- Tarefas
a – No texto sobre a convenção do PL, quem estava ao lado de Flávio Bolsonaro quando ele fez o gesto a Michelle Bolsonaro?
b – Retome o texto sobre a convenção do PL em Brasília e escreva a continuação a partir do ponto em que ele termina.

No plenário da convenção do PL em Brasília, Flávio Bolsonaro fez um gesto à ex-primeira-dama Michelle Bolsonaro ao se referir a um episódio de saúde e disse esperar melhoras, enquanto esteve ao lado da esposa, Fernanda Bolsonaro. O momento foi apresentado pela campanha como tentativa de ampliar o diálogo com o eleitorado feminino e amenizar declarações anteriores que vinham associadas a uma imagem de desgaste entre mulheres.
Ao centro do discurso, contudo, ficou a agenda de segurança: o senador prometeu punir autores de crimes sexuais mesmo quando adolescentes e defendeu reduzir a maioridade penal. A proposta, colocada como medida prioritária de seu projeto de governo, foi recebida com aplausos pela militância no evento e reforça a estratégia de endurecimento carcerário típica do bolsonarismo.
Na mesma intervenção, Flávio voltou a colocar a anistia ampla, geral e irrestrita aos condenados pelos atos do dia 8 de janeiro como bandeira de campanha. A reafirmação mobilizou a base presente e sinaliza que, em caso de vitória, a pauta institucional — que envolve choque com o Judiciário e Ministério Público — estaria no centro do seu programa, elevando riscos de conflito entre Poderes.

- Material de estudo

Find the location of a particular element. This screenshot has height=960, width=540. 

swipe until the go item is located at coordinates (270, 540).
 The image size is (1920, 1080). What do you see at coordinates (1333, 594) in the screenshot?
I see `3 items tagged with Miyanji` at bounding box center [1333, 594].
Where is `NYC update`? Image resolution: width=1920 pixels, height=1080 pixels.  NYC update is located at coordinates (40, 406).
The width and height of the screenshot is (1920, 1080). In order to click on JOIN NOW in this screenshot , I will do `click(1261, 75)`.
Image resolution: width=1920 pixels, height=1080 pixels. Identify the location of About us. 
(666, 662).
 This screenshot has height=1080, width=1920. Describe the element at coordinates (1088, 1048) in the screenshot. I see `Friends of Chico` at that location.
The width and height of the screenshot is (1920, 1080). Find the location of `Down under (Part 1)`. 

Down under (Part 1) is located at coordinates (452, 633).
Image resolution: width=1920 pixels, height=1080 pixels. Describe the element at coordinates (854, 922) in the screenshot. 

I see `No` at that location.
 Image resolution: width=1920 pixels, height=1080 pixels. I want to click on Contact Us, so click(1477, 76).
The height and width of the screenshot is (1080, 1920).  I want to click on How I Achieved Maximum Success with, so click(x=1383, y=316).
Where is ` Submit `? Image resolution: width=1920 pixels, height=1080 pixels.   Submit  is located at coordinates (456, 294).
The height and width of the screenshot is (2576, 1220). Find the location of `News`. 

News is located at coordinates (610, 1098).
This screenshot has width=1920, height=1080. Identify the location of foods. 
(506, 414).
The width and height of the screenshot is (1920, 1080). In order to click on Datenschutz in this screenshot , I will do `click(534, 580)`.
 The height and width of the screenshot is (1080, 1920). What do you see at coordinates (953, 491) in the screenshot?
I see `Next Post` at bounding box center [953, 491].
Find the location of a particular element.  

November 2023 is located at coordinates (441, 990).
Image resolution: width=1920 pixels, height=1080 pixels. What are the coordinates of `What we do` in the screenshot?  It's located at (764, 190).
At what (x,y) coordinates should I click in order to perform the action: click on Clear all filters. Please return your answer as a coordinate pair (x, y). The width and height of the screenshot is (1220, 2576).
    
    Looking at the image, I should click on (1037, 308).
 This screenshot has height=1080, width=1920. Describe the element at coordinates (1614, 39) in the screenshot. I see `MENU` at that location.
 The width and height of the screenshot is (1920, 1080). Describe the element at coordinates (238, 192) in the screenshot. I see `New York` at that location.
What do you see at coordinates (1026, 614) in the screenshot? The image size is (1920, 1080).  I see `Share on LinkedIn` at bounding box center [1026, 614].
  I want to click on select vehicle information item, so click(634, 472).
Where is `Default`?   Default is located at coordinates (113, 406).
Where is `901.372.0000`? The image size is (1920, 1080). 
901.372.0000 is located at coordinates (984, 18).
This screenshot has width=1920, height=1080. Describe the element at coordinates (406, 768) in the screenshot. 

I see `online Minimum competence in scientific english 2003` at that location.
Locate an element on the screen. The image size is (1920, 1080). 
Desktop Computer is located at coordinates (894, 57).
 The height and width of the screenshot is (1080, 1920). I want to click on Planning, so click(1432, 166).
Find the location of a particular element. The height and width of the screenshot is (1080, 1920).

- Respostas
a – Sua esposa, Fernanda Bolsonaro.

b –
O conjunto de gestos e propostas expõe uma contradição política: o esforço para reduzir o desgaste junto às mulheres esbarra em medidas duras sobre juventude e em um compromisso público de proteger presos por crimes antidemocráticos. Para 2026, a escolha tende a reforçar a fidelidade da base, mas acende alertas sobre capacidade de atrair eleitores moderados, pressiona alianças no Congresso e complica a narrativa oficial frente a instituições e ao eleitorado feminino.